-- Source text --

--- Begin ---

# Bulk aging, Kmeta, Airlock Questions



## I3igDmsu (Feb 16, 2015)

Hey everyone, I'm newer to wine making (just started my second batch today). I have a few questions:
1. I am bulk aging a Mezza Luna Red right now (added everything from the kit - sorbate, chitosan, meta bisulfite and degassed a lot) when I started bulk aging. I was planning on bulk aging for 6 months and bottling as long as it's totally clear. Bottle age for 3 months and then start drinking (9 months total aging). Are these agings appropriate for this wine? I've heard you at least need to bottle age for 3 months for bottle shock. True?
2. What other steps do I need during the bulk aging and bottling process? Rack a few more times (once every 3 months?)? Remember I added the metabisulfite at the beginning of bulk aging. Should I add K-meta when racking? How much Kmeta? When bottling, how much Kmeta to add to each bottle?
3. I have a 3 piece airlock on the glass carboy right now that I continually need to fill up with Kmeta (once a week or so) because of evaporation. How should I switch this to a S-airlock, which I've heard needs less maintenance? I don't want to let too much oxygen in during the switch... Is there a time to add it that would be better (ex. when racking - but not sure if I need to rack)?

--- End ---

-- Problems to work on --
(1) Render this sentence from the forum post in Spanish: "I was planning on bulk aging for 6 months and bottling as long as it's totally clear."
(2) Repeat, without any change, the portion of the forum post starting with "Hey everyone, I'm" and going on through "to each bottle?".
Draw only on the forum post above.

-- Information provided --
--- Begin ---

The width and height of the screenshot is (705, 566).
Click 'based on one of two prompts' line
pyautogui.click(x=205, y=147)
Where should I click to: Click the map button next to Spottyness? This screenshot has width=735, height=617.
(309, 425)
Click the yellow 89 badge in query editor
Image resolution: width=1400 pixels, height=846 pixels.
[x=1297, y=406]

--- End ---
--- Begin ---

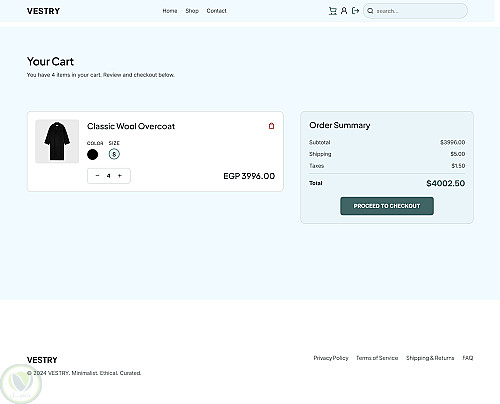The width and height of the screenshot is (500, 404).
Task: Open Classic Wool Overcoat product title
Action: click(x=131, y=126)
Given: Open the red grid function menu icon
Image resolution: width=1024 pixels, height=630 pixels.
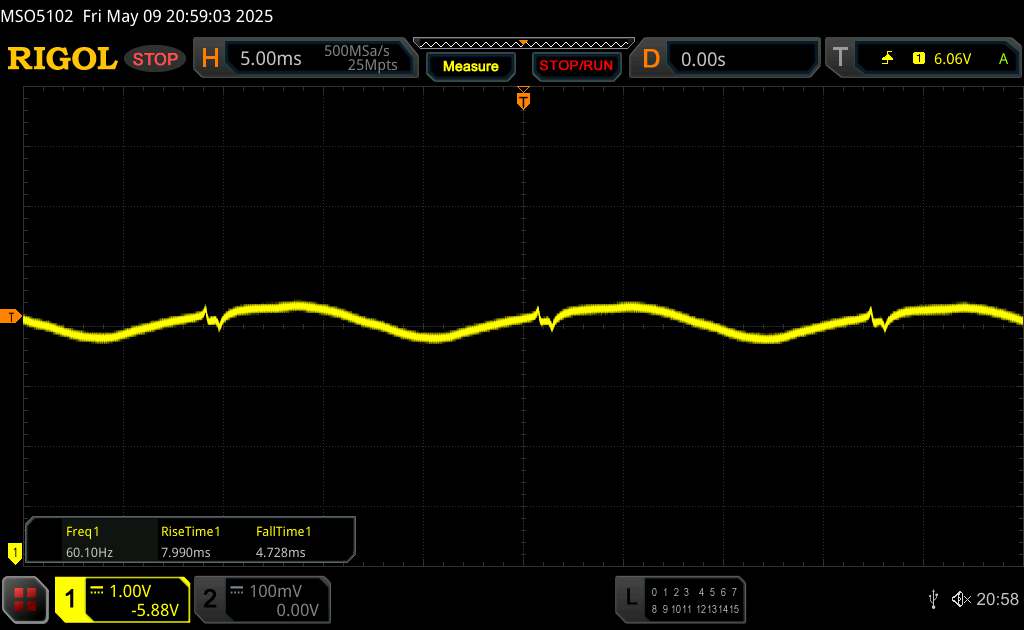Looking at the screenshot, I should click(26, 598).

--- End ---
--- Begin ---

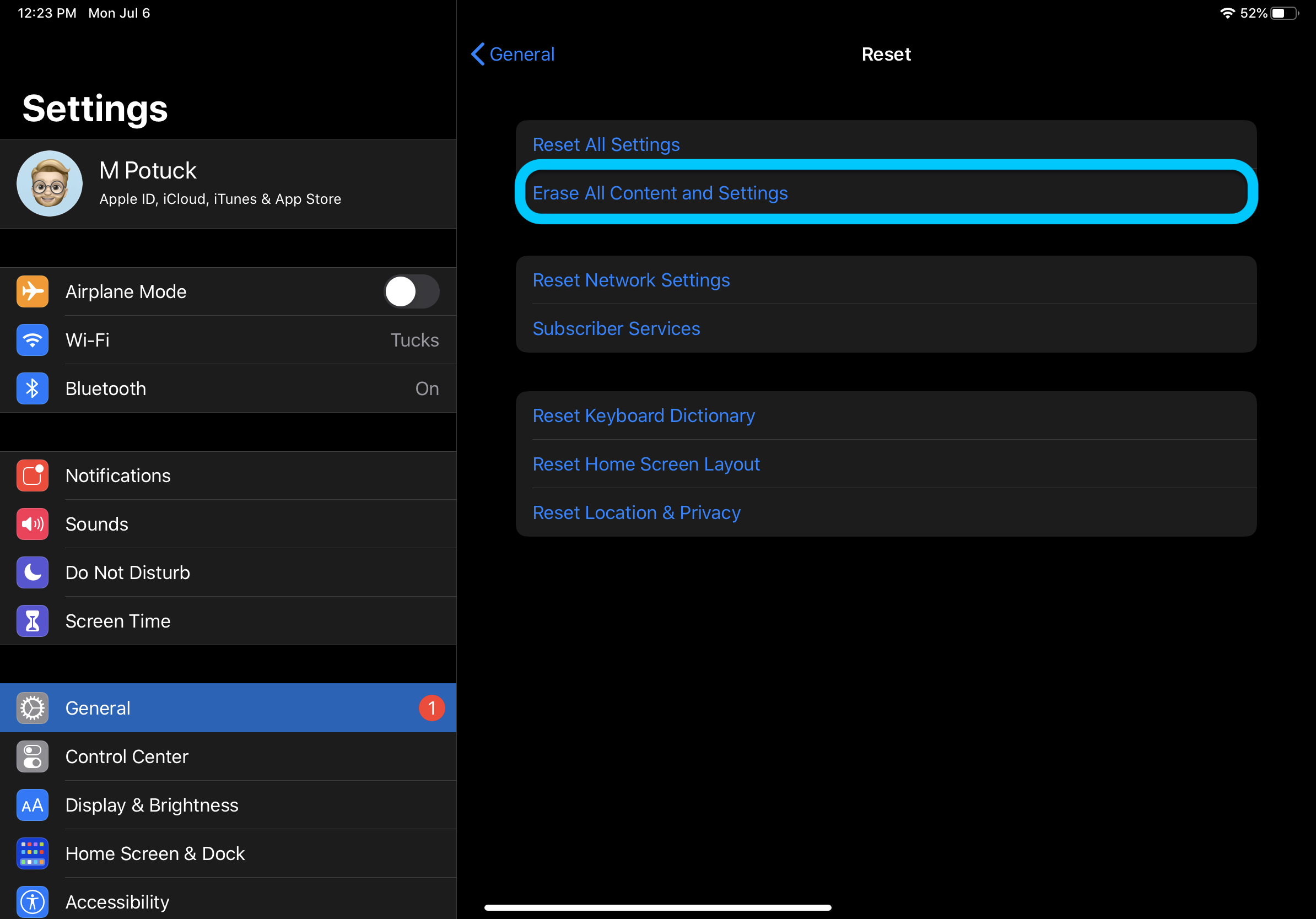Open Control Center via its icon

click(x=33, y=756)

--- End ---

-- Answers for this exercise --
(1) Tenía pensado hacer el añejamiento a granel durante 6 meses y embotellar siempre que esté completamente transparente.

(2)
Hey everyone, I'm newer to wine making (just started my second batch today). I have a few questions:
1. I am bulk aging a Mezza Luna Red right now (added everything from the kit - sorbate, chitosan, meta bisulfite and degassed a lot) when I started bulk aging. I was planning on bulk aging for 6 months and bottling as long as it's totally clear. Bottle age for 3 months and then start drinking (9 months total aging). Are these agings appropriate for this wine? I've heard you at least need to bottle age for 3 months for bottle shock. True?
2. What other steps do I need during the bulk aging and bottling process? Rack a few more times (once every 3 months?)? Remember I added the metabisulfite at the beginning of bulk aging. Should I add K-meta when racking? How much Kmeta? When bottling, how much Kmeta to add to each bottle?